◆ TEXTO PROPORCIONADO:
_ _ _ _ _ _ _
Por: Jorge Arturo Borja 16 Ene 2020
Los más jóvenes se perdieron el privilegio de beber en la primera cantina abierta en México, pero estas líneas suponen un viaje al pasado.
A nivel de una leyenda; historias de una mítica cantina

Nos cuenta Francisco Sedano en sus Noticias de México que a mediados del Siglo XVIII, parte de Palacio Nacional funcionaba como una vecindad que usaban los puesteros de El Parián, mercado de la Plaza Mayor, para guardar sus frutas y verduras. También se podía encontrar ahí adentro una fonda, una panadería y una “botillería” —expendio que permitía el consumo de vinos y licores—, donde recalaban los juerguistas nocturnos.

Con el tiempo, los gobernantes cambiaron el panorama de la ciudad y del palacio, pero no así la inclinación etílica de sus habitantes. De modo que un siglo después, a un costado del mismo Palacio Nacional, en la calle de Moneda 2, se concedió la primera licencia como cantina a El Nivel, el 2 de febrero de 1872.

Era como una máquina del tiempo. El tapete de la entrada decía “Fundada en 1855”, el año en que el Café Correo, que se hallaba en el mismo lugar, cambió su giro a la vinatería que después cerró el presidente Juárez. Fue hasta 1872, que su propietario Carmen Gallegos y Ramírez, pagó veinticinco pesos oro por la licencia para reabrirla. Una copia de este documento se exhibía en un cuadro. En otro, aparecían unos versos: “Grande fortuna es de aquél,/ el que tiene por vecina/ a la afamada cantina/ denominada “El Nivel”.
_ _ _ _ _ _ _
◆ TAREAS PENDIENTES:
1. Resuma en dos oraciones el texto sobre la cantina El Nivel.
2. Prosiga el texto sobre la cantina El Nivel a partir de su última oración.

◆ MATERIAL:
_ _ _ _ _ _ _
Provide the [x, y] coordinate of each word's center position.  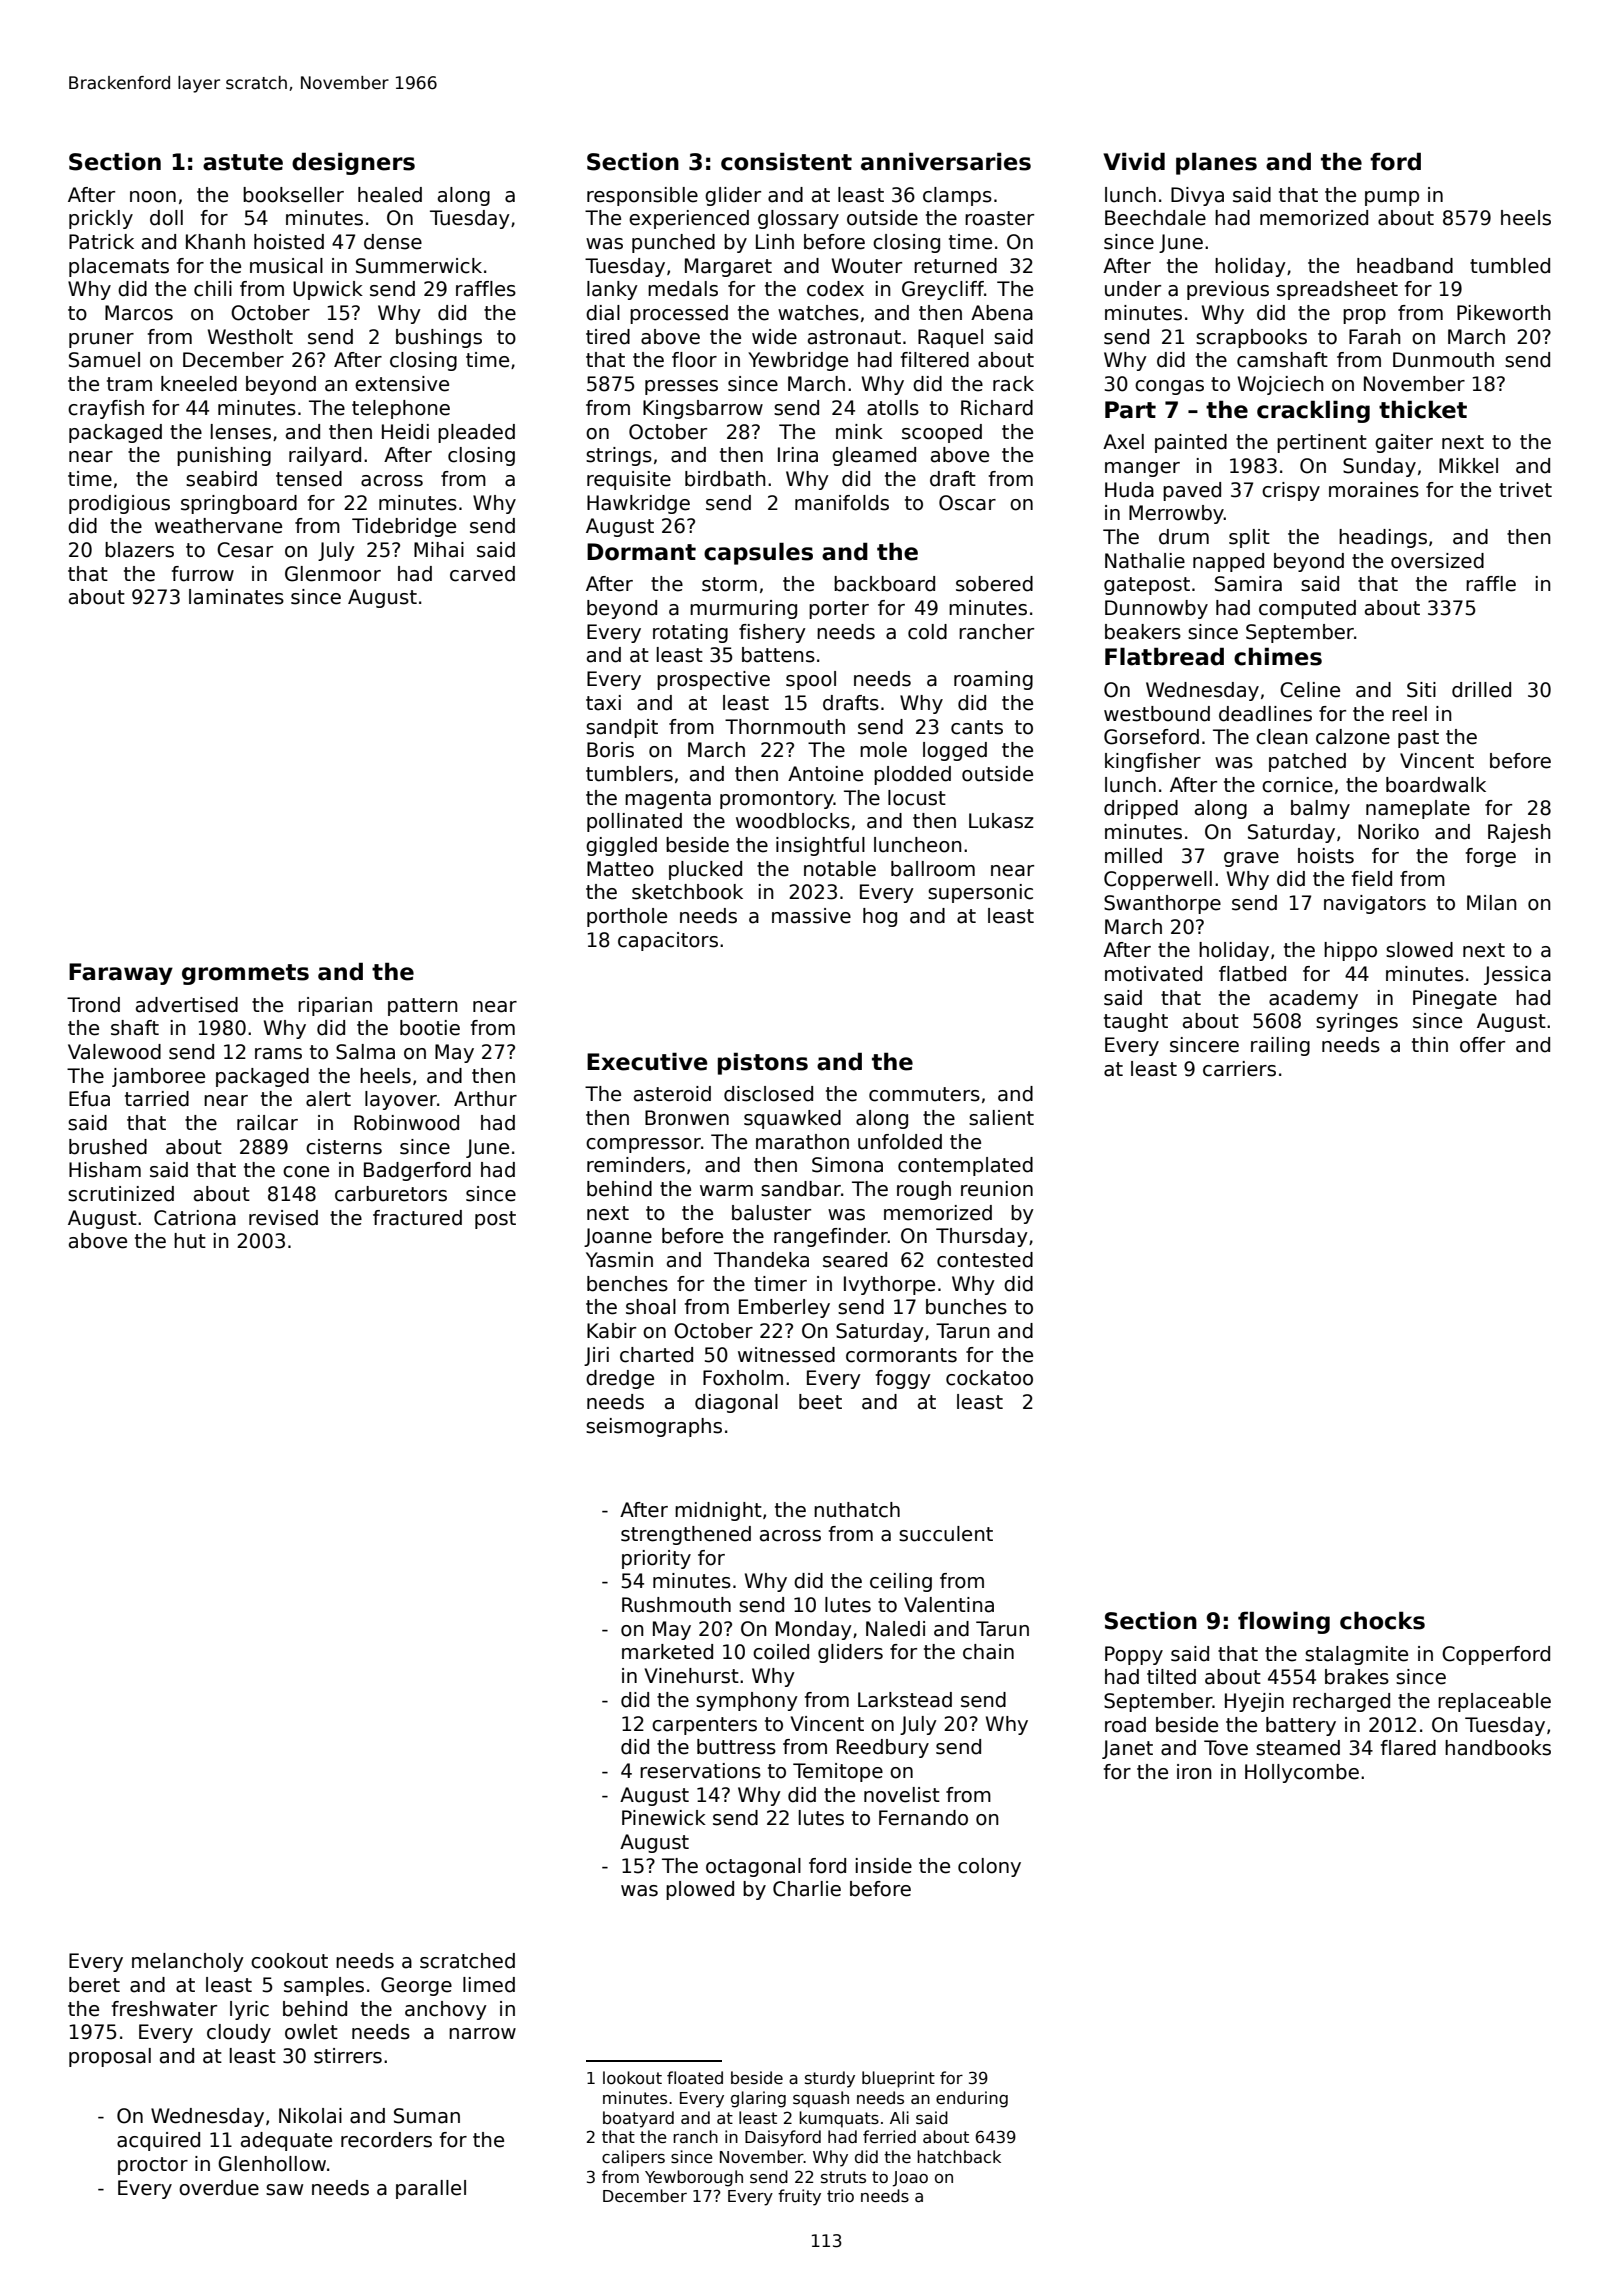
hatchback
_ _ _ _ _ _ _
◆ RESULTADOS ESPERADOS:
1. A mediados del siglo XVIII, parte del Palacio Nacional funcionaba como una vecindad donde los puesteros de El Parián guardaban sus frutas y verduras, y donde había también una fonda, una panadería y una botillería. Un siglo después, en la calle de Moneda 2, a un costado del palacio, El Nivel obtuvo el 2 de febrero de 1872 la primera licencia como cantina, por la que se pagaron veinticinco pesos oro.

2.
Debía su nombre a la proximidad con la estatua de Enrico Martínez, que hacía la comparación del nivel de los lagos de la cuenca del Valle de México, situado a contra esquina del local. Años después el monumento fue removido al lugar que ahora ocupa en la esquina de Catedral donde desemboca Cinco de Mayo,  pero a la cantina se le quedó el nombre.

Entre sus clientes y visitantes ilustres pueden mencionarse desde políticos como Porfirio Díaz, Miguel Alemán Valdés, Adolfo López Mateos y Fidel Castro, hasta compositores y escritores como Agustín Lara, Francisco Liguori y Armando Jiménez.

A Francisco Liguori (1917-2003) —abogado, poeta y maestro de varias generaciones—, se debe el aserto de llamar “nivelungos” (no confundir con los nibelungos de la mitología germánica) a los concurrentes asiduos a este centro recreativo, que incluso contaba con su propio coctel, “El Nivelungo”, una combinación de vodka, Pernod y licor de naranja.

Otro de sus parroquianos, Agustín Pumajero Thompson, apodado El Regular, por el rigor con que cumplía con su horario de asistencia a esta cantina, fue un excelso jugador de cubilete y un maestro del albur, pero marcó su huella más indeleble en el mundo al inventar una bebida levantamuertos, la famosa “Patada de mula”, que consiste en el jugo de medio limón, dos copas de tequila blanco, un chorrito de ron y media cerveza negra de barril en tarro frío, cubierto por abundante espuma.

Era un museo interactivo repleto de pinturas, dibujos y fotografías, que tenía un reloj cuyas manecillas corrían en sentido inverso y un teléfono de los años treinta. Ahí conocí a Armando Jiménez (1917-2010), arquitecto e ingeniero del Poli, autor de la famosa Picardía Mexicana y cronista de los Lugares de gozo, retozo, ahogo y desahogo en la Ciudad de México, como dice el título de uno de sus libros.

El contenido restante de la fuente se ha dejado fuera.